General News of Saturday, 22 August 2020
Source: classfmonline.com
President Nana Akufo-Addo has responded to former President John Mahama’s recent comment that implied the government was not applying common sense to running the country.
“Government is planning and government is common sense and that is what the NDC was doing”, Mr Mahama said during one of his campaign tours in the Ketu South Constituency of the Volta Region.
“We were using planning and common sense,” the flagbearer of the National Democratic Congress reiterated.
Mr Mahama also insisted that the government should have applied common sense in fixing the financial sector crisis rather than using GHS22 billion to kill nine banks and more than 400 other financial institutions which, according to him, could have been saved with just GHS9 billion.

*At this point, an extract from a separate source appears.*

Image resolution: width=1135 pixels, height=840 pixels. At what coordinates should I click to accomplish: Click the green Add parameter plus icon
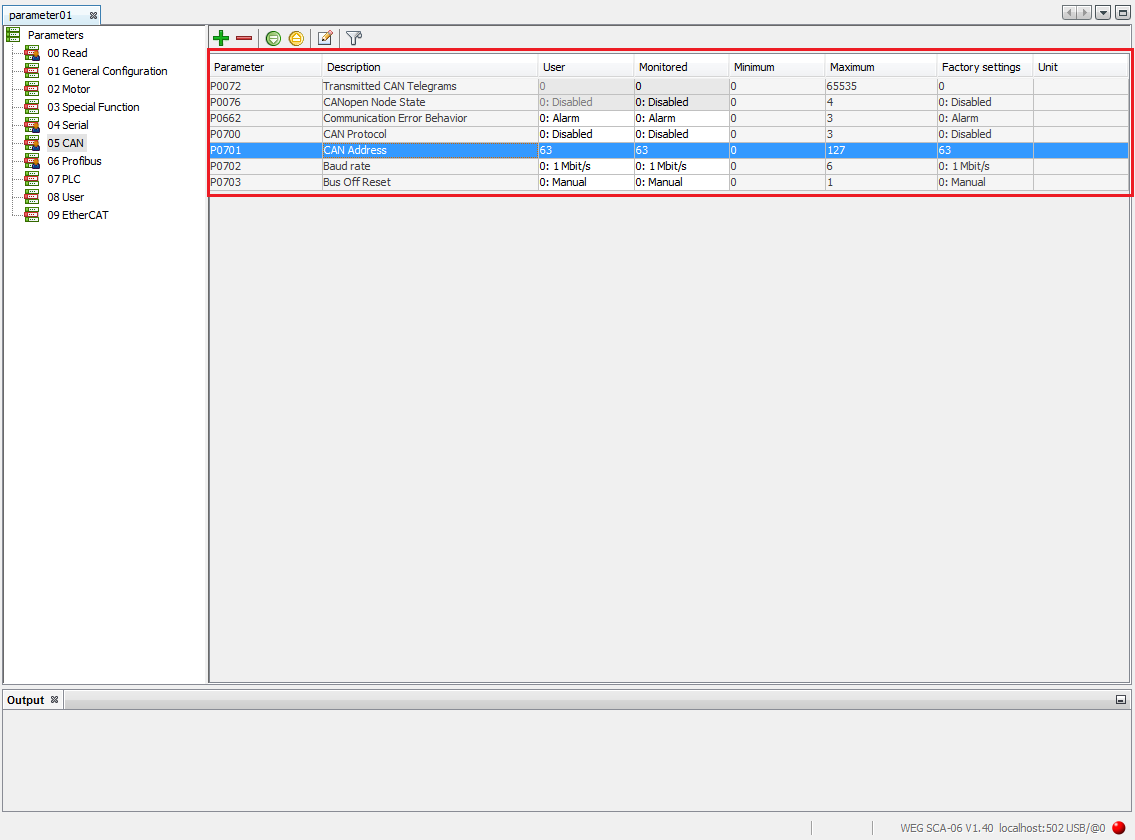point(221,38)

Responding the former President during the governing New Patriotic Party’s launch of its 2020 manifesto in Cape Coast, Central Region on Saturday, 22 August 2020, Mr Mahama said: “It has been said by the NDC candidate the NPP policies lack sense” but “if running an emerging oil economy into the arms of the IMF because of indiscipline in the management of public finances is sense, I’m happy that the NPP has another concept of sense”.
“If having sense means cancelling teacher trainee and nurses’ allowances is sense, I’m happy that the NPP has another concept of sense.
“If having sense means recording worst economic management statistics of modern times, the lowest rate of growth of the 50 years, I’m happy that the NPP has another concept of sense”, the President contrasted.
He continued: “Having sense in the NPP means being able to take an economy growing at 3.4 per cent to an economy that grew, on the average, for three successive years, at least, seven per cent per year before the pandemic and was rightly acknowledged as one of the best-performing economies not just in Africa but also in the world.
“Having sense in the NPP, means executing the programme for Planting for Food and Jobs, which has led to the revival of Ghanaian agriculture from the doldrums of the NDC years, bringing in its wake, bumper harvest and affordable food prices in our markets and exports of significant quantities of foodstuffs to our neighbours.
“Having sense in the NPP, means implementing policies, which, according to the latest Ghana Living Standards Survey, has resulted in declining unemployment rate from 11.9 per cent in 2015 to 7.3 per cent in 2019.
“I’m happy with and prefer the NPP’s sense”, he noted.